§ Required actions:
a - Copy out word for word the portion of the David Bergen interview starting with "Currently Bergen is" and going on through "the country today.".
b - Condense the paragraph of the David Bergen interview that begins "Currently Bergen is the Carol Shields Writer-in-Residence" into a bulleted list, retaining its main facts.
c - According to the David Bergen interview, what has Bergen's writing been called? List each description.

§ Source document:
= = = = = = =
Interview
“
I would have to say that I don’t approach my writing as a Canadian. I don’t think to myself, ‘okay, I’m a Canadian novelist, living in Winnipeg, in Wolseley, who is creating a Canadian character, and I’m going to show Canadian themes and Canadian settings’. Yes, that is all true, that is all there, but I tend – maybe this will sound rather arrogant – but I tend to take a more universal approach.
”
David Bergen
In the Clearing
A new novel from Winnipeg author David Bergen arrives in bookstores in fall 2010. Titled The Matter With Morris, it is his sixth novel, and definitely one of the most highly anticipated releases of the year in Canadian publishing.In conversation recently at The Nook, a busy Winnipeg diner, Bergen suggested that the book marks ‘a real departure’ in his writing. The story revolves around Morris Schutt, a fifty-one year old journalist who is driven to examine and evaluate his existence after the death of his son. “It’s got humour, which is unusual for me,” Bergen explains. “I mean, I can be a funny guy! Not in my writing so much, and I’ve been called too dark, too spare, too bleak, that sort of thing. But this, even though it’s spare, dark, and bleak, has a sardonic edge running beneath the narrative.”
Currently Bergen is the Carol Shields Writer-in-Residence at the University of Winnipeg. He read from his new novel this past January at the university. Three days a week he settles into his office on campus to write, and the rest of the time he meets with students and members of the public to discuss their own work one-on-one. It is a terrific opportunity for aspiring writers to get up close and personal with one of the most compelling authors working in the country today.
= = = = = = =
§ Data section:

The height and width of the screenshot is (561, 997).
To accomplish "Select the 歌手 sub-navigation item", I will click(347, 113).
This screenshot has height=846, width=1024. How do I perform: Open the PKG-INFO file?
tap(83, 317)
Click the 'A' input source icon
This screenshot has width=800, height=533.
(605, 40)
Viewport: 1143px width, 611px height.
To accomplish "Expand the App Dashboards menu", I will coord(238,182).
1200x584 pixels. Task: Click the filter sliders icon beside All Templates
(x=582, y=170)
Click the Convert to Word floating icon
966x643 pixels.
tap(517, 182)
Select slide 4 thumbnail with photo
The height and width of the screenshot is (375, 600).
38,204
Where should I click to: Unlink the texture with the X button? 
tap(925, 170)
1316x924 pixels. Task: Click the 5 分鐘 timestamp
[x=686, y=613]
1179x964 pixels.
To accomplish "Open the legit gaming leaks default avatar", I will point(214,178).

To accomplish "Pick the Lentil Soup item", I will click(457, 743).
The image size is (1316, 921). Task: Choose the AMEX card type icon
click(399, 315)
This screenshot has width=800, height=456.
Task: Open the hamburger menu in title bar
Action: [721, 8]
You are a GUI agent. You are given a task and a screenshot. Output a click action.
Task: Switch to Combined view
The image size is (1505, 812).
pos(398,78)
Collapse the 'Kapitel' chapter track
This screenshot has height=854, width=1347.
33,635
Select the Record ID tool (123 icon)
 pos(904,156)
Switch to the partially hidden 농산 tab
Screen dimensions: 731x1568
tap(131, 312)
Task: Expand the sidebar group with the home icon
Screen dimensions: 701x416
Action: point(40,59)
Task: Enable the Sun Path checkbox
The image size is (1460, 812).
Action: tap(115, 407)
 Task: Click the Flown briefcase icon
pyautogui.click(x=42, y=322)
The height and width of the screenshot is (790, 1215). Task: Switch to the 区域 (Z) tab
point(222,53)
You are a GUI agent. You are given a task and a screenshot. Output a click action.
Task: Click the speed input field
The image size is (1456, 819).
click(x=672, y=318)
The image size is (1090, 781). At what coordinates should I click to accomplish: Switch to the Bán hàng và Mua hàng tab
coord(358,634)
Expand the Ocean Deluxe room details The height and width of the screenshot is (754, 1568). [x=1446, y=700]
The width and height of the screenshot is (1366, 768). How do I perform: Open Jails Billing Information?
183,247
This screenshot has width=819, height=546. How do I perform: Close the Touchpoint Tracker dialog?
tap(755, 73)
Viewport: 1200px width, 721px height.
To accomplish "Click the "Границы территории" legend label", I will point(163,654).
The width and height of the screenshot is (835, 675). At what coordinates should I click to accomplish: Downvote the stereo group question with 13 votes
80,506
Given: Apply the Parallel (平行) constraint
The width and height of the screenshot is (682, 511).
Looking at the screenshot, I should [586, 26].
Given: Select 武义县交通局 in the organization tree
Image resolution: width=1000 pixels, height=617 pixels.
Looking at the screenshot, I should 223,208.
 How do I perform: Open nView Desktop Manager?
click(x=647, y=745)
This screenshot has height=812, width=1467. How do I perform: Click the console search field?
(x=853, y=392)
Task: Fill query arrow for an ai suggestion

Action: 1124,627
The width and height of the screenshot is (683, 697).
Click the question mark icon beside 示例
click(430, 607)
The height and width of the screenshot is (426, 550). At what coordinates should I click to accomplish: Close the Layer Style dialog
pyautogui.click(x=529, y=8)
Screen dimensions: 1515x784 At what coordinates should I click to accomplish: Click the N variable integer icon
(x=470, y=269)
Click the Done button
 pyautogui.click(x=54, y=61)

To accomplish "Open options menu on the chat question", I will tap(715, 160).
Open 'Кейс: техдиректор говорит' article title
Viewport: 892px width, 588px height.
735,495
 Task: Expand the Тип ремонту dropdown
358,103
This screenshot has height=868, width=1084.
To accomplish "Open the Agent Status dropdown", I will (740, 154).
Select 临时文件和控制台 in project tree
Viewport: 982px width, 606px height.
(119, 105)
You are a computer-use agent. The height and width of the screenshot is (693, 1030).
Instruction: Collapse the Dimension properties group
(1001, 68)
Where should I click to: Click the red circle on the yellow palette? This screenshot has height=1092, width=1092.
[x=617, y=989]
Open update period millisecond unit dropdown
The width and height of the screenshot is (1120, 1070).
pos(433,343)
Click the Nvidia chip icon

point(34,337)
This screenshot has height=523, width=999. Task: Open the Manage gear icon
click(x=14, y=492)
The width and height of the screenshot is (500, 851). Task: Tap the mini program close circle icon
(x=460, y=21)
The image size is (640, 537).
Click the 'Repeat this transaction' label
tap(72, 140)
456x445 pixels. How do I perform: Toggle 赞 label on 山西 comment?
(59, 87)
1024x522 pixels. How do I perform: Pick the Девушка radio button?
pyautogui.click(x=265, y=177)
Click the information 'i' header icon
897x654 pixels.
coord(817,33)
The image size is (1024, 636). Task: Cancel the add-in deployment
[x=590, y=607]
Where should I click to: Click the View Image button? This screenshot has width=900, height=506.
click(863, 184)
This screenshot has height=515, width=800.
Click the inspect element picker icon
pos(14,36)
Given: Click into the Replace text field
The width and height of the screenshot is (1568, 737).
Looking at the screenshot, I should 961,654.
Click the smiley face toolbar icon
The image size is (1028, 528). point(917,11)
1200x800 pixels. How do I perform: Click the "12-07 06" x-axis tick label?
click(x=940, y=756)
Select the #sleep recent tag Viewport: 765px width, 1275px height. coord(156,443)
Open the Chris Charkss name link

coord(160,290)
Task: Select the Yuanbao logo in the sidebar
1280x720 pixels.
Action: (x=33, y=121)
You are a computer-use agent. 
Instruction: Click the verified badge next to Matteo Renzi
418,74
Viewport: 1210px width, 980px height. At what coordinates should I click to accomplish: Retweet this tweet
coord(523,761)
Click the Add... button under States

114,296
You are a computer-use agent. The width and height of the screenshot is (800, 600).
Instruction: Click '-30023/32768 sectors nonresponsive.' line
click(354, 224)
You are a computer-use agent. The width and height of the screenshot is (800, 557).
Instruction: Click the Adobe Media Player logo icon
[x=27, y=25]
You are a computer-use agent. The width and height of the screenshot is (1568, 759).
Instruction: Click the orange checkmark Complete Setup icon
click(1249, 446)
= = = = = = =
§ Per-task answers:
a -
Currently Bergen is the Carol Shields Writer-in-Residence at the University of Winnipeg. He read from his new novel this past January at the university. Three days a week he settles into his office on campus to write, and the rest of the time he meets with students and members of the public to discuss their own work one-on-one. It is a terrific opportunity for aspiring writers to get up close and personal with one of the most compelling authors working in the country today.

b -
- Bergen is currently the Carol Shields Writer-in-Residence at the University of Winnipeg.
- He read from his new novel at the university this past January.
- He writes in his campus office three days a week.
- The rest of the time, he meets one-on-one with students and members of the public to discuss their own work.
- The position gives aspiring writers a chance to get up close and personal with one of the country's most compelling authors.

c -
- too dark
- too spare
- too bleak